= Roslyn Lindheim =

American architect

Roslyn Lindheim (1921 – May 5, 1987) was an American architect and a professor at the University of California, Berkeley, who was best known for designing hospitals.

==Life and career==
Lindheim was born in New York City and attended Radcliffe College followed by Columbia University School of Architecture. She moved to California in the 1950s, splitting her work between California and New York. She joined the faculty of the University of California, Berkeley, in 1963, where she advocated for the admission of black and Hispanic students to the Department of Architecture.

Lindheim specialized in healthcare architecture, and aimed to create "healthy and humane" environments when designing healthcare facilities. She was heavily involved with the non-profit organization Planetree, which promotes patient-centered care, and developed a set of design principles that were used at all Planetree facilities.
She designed Montefiore Medical Center in the Bronx, Lucile Packard Children's Hospital at Stanford University, and the Planetree ward of California Pacific Medical Center in San Francisco.

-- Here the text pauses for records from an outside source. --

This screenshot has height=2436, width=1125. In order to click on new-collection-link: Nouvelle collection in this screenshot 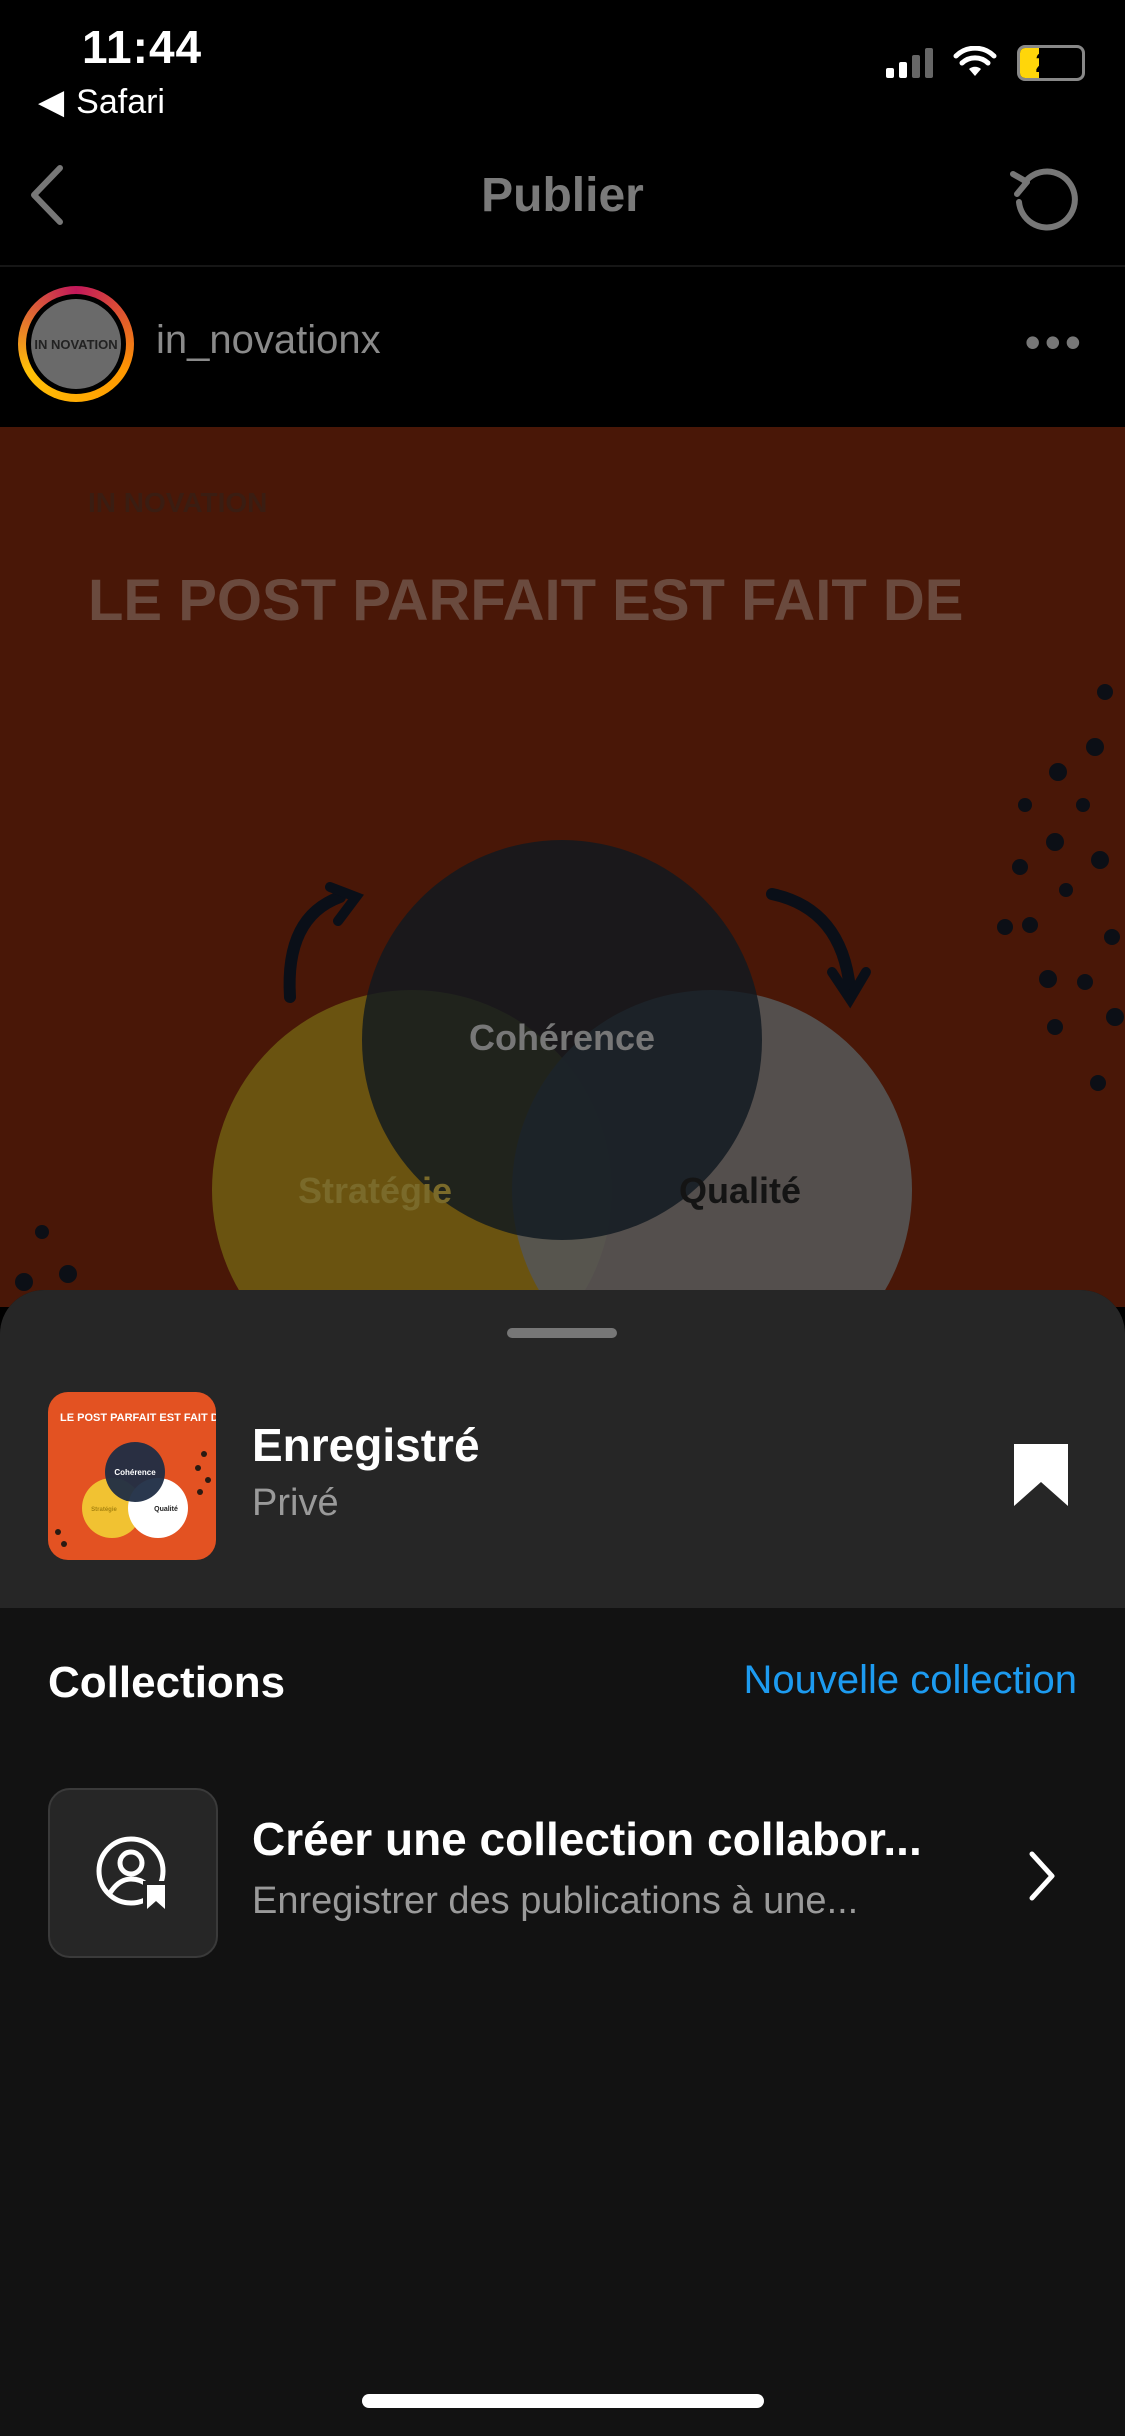, I will do `click(910, 1680)`.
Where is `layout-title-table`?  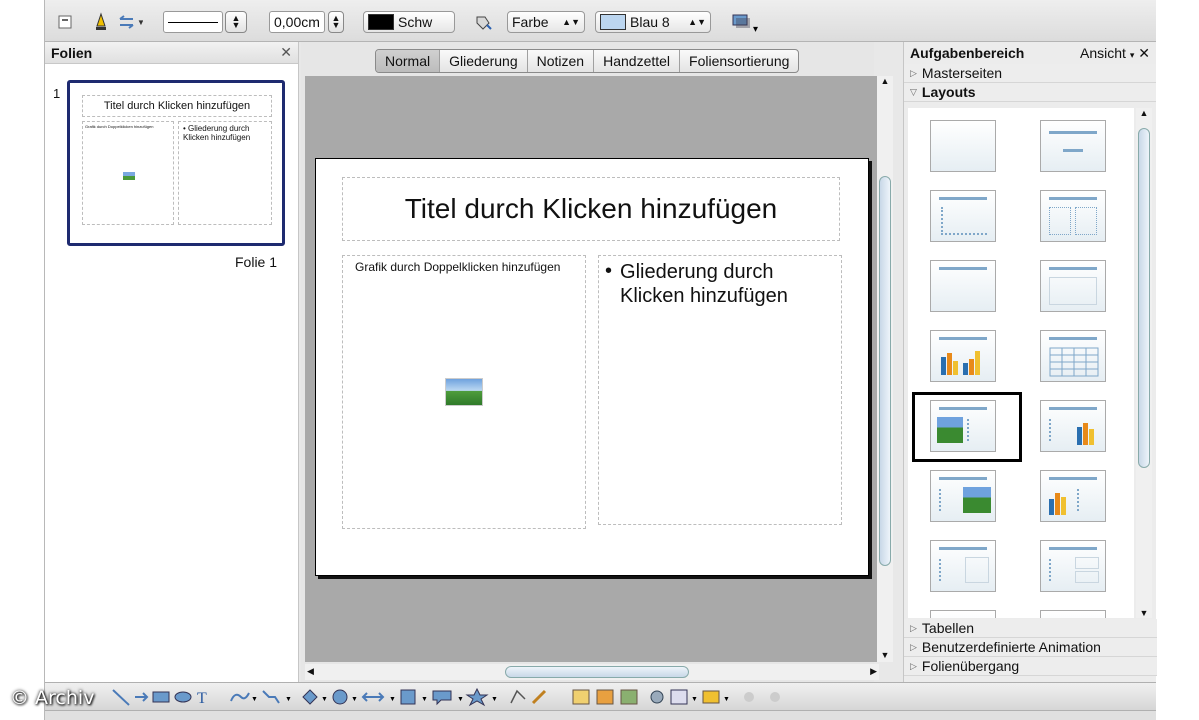
layout-title-table is located at coordinates (1073, 356).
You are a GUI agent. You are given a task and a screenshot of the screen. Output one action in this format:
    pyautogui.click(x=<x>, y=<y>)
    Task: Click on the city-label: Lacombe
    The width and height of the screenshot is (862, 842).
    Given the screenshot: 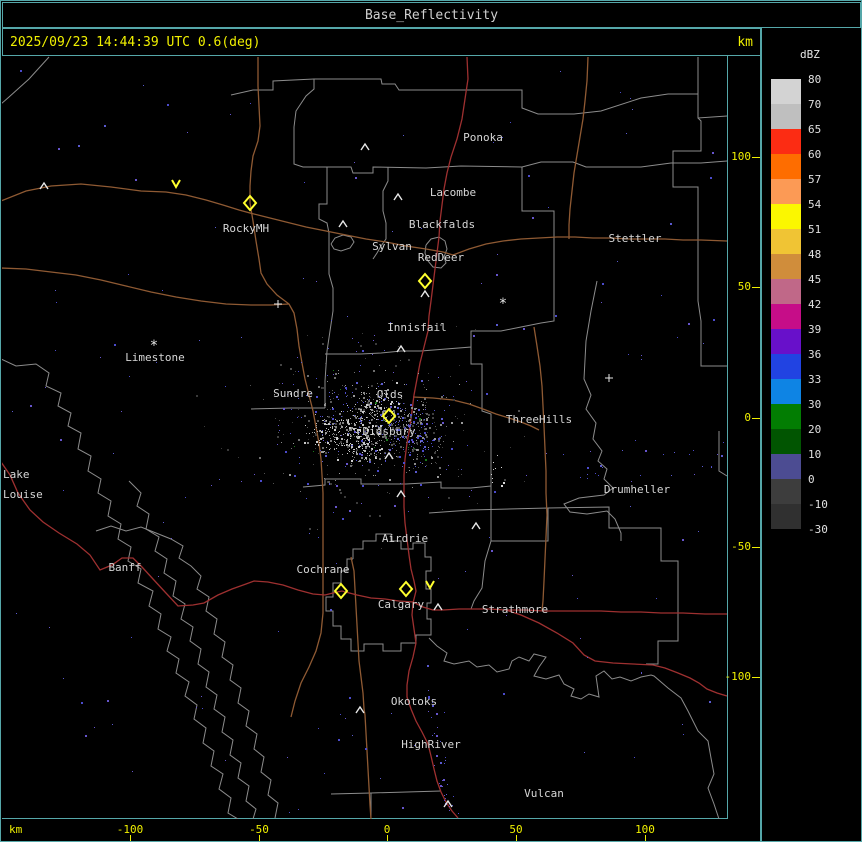 What is the action you would take?
    pyautogui.click(x=453, y=192)
    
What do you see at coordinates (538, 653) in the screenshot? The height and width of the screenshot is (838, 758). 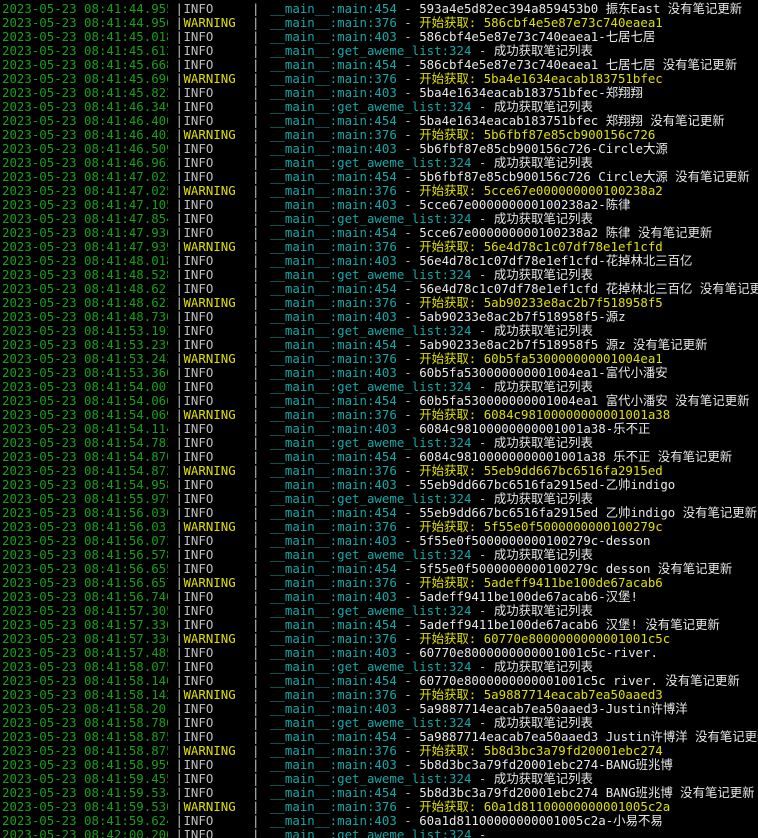 I see `log-message: 60770e8000000000001001c5c-river.` at bounding box center [538, 653].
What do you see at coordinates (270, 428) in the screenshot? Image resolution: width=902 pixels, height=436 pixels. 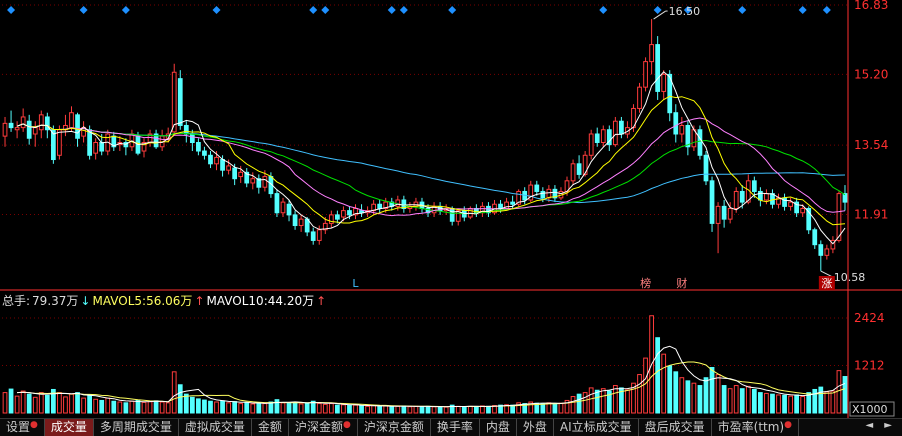 I see `tab-4: 金额` at bounding box center [270, 428].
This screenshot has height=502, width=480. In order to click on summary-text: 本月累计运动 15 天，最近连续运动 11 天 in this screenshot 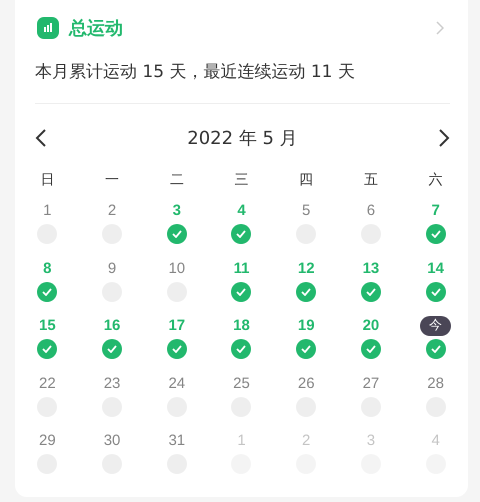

In the 1970s, Lindheim was the principal investigator for a National Institute of Mental Health program examining the relationship between the physical environment and individuals' cultural and behavioral factors. She also conducted research for the Gerontological Society of America into environments catering for the elderly, and co-authored a book titled Environments for Sick Children. She was elected to the National Academy of Medicine in 1972, and was the first architect to receive this honor.

Her husband was Richard Lindheim, with whom she had two children. She died from cancer on May 5, 1987, at her Berkeley home.